[Stored data entries]
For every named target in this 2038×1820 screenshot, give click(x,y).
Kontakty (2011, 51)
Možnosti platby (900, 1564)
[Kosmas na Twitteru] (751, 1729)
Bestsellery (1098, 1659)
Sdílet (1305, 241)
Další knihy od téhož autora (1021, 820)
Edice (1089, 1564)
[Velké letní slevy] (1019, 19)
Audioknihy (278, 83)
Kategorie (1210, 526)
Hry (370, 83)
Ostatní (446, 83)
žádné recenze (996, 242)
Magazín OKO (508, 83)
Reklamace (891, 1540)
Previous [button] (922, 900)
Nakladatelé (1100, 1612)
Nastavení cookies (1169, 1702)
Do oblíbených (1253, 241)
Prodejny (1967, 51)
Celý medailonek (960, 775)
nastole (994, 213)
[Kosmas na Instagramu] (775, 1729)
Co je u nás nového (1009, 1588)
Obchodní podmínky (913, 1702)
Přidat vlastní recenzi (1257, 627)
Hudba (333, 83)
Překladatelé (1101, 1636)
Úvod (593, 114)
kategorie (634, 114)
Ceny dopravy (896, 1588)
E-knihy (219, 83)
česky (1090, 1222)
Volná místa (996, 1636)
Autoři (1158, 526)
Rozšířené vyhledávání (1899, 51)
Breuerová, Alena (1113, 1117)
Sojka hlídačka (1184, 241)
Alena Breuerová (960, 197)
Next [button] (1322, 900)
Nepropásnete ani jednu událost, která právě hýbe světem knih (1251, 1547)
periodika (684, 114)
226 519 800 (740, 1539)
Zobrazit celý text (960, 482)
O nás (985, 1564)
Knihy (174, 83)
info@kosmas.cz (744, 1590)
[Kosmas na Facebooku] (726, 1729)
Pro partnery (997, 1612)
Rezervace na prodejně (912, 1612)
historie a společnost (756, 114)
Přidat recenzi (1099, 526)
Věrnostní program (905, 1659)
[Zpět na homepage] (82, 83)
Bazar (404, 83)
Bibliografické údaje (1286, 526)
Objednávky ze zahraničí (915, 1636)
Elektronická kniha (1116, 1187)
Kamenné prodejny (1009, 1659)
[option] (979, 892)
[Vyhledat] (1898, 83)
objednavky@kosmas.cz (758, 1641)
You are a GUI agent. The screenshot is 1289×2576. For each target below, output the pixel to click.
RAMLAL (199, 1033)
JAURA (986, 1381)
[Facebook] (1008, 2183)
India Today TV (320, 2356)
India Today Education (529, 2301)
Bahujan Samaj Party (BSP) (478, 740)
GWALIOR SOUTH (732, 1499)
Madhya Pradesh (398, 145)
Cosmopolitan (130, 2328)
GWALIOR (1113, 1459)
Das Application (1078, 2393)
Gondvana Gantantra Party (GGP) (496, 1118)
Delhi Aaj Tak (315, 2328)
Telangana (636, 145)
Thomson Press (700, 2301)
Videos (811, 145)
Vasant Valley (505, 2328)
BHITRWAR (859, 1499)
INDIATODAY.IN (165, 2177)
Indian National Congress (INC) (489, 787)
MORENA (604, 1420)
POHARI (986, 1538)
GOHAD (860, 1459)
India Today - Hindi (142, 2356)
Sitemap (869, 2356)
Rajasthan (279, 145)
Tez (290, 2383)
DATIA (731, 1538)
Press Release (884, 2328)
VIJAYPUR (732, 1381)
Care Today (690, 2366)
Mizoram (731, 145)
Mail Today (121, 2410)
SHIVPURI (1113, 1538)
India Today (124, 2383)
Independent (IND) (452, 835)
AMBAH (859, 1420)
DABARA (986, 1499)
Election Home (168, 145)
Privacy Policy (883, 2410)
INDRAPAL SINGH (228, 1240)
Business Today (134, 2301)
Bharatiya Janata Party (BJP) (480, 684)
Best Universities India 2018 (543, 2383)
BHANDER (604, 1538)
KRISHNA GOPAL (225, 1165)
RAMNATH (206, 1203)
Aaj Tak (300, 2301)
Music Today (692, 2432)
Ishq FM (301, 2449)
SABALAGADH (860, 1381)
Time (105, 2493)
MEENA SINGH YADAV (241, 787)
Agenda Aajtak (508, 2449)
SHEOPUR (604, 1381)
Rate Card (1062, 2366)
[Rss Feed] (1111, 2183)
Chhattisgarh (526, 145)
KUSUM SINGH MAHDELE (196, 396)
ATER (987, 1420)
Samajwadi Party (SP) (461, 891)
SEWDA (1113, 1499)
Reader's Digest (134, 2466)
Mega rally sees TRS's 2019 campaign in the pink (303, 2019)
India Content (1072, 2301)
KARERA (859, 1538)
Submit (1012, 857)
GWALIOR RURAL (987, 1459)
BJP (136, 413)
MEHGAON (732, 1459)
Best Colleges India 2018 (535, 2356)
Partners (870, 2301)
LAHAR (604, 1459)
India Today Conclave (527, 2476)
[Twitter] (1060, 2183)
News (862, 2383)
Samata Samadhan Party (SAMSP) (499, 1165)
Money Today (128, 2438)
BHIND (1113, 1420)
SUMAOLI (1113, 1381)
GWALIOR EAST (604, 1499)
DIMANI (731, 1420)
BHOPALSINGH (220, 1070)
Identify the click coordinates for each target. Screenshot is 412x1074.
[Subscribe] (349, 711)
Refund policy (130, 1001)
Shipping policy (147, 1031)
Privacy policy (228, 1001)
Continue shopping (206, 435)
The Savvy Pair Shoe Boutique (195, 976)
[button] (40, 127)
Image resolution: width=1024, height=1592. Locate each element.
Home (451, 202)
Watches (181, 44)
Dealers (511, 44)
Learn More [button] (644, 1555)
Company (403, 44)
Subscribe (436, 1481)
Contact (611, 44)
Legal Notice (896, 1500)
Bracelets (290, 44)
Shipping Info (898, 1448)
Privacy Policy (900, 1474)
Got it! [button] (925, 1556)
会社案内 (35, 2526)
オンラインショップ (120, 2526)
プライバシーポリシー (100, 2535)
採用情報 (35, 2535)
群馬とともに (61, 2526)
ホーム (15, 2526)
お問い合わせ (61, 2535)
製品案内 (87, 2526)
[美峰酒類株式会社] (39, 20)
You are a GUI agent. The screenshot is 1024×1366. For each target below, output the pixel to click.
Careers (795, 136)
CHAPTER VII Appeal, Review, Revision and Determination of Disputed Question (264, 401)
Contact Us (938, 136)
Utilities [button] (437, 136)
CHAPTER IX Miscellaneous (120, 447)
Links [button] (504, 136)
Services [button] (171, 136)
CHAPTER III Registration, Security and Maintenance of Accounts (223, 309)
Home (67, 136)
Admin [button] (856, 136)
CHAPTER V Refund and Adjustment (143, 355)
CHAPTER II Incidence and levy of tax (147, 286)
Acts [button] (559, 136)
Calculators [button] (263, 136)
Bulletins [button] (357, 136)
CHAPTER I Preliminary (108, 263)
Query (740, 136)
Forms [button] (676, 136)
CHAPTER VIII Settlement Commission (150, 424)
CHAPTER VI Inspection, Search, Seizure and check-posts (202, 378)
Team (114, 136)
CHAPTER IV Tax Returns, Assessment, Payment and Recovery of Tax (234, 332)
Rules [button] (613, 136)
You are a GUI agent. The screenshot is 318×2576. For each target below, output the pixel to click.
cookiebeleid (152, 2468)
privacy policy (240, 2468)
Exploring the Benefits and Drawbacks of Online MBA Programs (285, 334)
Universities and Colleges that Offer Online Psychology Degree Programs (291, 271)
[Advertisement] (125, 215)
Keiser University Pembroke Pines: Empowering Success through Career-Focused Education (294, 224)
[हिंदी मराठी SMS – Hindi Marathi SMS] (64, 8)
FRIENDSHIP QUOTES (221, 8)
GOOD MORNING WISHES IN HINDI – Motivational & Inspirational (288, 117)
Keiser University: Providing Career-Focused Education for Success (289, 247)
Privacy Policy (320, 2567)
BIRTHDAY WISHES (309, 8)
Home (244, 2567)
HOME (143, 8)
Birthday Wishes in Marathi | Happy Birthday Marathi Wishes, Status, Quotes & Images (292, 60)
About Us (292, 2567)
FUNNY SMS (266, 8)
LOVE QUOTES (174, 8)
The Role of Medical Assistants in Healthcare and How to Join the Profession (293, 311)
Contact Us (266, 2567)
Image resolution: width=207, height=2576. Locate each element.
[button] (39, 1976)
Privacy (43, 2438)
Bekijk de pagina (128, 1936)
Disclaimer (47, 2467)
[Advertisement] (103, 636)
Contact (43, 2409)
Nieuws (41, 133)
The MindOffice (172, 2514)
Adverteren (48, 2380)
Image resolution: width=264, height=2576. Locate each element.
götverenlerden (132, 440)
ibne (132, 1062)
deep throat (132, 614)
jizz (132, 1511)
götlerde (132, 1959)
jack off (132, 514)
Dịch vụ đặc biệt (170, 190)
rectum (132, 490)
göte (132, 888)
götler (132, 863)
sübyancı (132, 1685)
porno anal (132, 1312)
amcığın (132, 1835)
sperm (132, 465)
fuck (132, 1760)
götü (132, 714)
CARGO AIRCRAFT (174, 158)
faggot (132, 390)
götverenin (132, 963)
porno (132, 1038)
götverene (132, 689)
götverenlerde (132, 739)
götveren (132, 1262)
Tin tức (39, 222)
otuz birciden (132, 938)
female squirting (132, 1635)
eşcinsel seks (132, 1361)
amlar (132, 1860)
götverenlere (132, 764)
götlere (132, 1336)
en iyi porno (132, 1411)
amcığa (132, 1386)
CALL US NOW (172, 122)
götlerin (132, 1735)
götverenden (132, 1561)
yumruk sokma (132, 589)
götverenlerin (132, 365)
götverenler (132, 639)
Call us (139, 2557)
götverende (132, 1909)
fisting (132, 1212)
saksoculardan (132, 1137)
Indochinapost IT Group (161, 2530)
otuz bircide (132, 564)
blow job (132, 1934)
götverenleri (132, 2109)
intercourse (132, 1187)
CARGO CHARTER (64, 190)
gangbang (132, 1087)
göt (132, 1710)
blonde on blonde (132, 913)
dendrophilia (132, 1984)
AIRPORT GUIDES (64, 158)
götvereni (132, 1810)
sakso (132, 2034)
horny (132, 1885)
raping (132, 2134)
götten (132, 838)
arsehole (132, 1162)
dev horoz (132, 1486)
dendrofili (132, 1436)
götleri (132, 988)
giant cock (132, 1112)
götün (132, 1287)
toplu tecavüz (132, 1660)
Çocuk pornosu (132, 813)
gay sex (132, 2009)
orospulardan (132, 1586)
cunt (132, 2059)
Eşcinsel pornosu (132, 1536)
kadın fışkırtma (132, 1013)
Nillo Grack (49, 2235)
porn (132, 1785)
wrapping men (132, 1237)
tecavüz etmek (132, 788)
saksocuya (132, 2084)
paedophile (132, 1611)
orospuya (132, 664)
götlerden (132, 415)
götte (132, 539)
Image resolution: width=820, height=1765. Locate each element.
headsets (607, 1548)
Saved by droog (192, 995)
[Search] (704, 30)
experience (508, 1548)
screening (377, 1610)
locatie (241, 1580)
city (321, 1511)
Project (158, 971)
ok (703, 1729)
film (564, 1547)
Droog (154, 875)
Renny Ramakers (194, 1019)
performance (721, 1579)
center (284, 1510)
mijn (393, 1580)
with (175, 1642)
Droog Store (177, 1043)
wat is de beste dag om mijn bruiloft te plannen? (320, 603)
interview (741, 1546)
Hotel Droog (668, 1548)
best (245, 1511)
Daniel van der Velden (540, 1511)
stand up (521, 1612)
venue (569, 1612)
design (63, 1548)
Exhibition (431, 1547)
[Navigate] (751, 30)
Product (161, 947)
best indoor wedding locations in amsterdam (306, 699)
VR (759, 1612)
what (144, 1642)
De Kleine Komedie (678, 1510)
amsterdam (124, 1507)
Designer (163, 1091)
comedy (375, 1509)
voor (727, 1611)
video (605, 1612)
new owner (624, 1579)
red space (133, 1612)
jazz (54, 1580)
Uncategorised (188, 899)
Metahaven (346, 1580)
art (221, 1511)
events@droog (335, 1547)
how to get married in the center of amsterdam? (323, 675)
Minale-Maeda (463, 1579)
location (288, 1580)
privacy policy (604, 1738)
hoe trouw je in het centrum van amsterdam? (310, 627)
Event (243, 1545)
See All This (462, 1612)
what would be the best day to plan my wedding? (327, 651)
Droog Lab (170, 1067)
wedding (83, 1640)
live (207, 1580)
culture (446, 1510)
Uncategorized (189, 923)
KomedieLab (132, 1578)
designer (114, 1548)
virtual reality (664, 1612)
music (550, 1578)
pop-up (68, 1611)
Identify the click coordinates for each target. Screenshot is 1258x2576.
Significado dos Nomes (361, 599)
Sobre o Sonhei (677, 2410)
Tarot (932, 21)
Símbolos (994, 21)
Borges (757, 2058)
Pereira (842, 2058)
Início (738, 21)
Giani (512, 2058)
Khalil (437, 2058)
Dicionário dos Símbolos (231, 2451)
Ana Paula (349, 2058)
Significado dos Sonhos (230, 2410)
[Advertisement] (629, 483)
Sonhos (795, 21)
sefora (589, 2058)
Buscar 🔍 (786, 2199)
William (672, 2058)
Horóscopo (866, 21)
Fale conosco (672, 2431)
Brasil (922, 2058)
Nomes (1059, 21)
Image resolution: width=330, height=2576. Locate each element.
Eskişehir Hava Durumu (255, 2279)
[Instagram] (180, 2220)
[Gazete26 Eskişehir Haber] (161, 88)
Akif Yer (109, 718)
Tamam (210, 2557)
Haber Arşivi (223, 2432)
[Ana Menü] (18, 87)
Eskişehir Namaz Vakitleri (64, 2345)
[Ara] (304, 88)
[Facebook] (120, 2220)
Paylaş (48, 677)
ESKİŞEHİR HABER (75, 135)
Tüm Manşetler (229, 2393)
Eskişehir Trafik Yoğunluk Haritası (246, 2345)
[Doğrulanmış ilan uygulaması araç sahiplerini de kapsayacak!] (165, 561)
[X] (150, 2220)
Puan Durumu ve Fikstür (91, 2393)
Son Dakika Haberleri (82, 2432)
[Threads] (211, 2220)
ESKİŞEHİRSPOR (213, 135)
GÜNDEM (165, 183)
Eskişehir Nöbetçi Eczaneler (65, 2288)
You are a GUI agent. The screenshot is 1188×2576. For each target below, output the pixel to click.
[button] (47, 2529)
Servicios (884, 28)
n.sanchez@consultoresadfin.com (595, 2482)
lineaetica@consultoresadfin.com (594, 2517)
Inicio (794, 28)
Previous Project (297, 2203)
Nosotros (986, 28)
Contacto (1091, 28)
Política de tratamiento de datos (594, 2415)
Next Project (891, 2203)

Task description:
Take the lines above from the first through the one containing "Do oblíbených (1253, 241)" and reproduce them exactly; include nothing else.

Reply:
For every named target in this 2038×1820 screenshot, give click(x,y).
Kontakty (2011, 51)
Možnosti platby (900, 1564)
[Kosmas na Twitteru] (751, 1729)
Bestsellery (1098, 1659)
Sdílet (1305, 241)
Další knihy od téhož autora (1021, 820)
Edice (1089, 1564)
[Velké letní slevy] (1019, 19)
Audioknihy (278, 83)
Kategorie (1210, 526)
Hry (370, 83)
Ostatní (446, 83)
žádné recenze (996, 242)
Magazín OKO (508, 83)
Reklamace (891, 1540)
Previous [button] (922, 900)
Nakladatelé (1100, 1612)
Nastavení cookies (1169, 1702)
Do oblíbených (1253, 241)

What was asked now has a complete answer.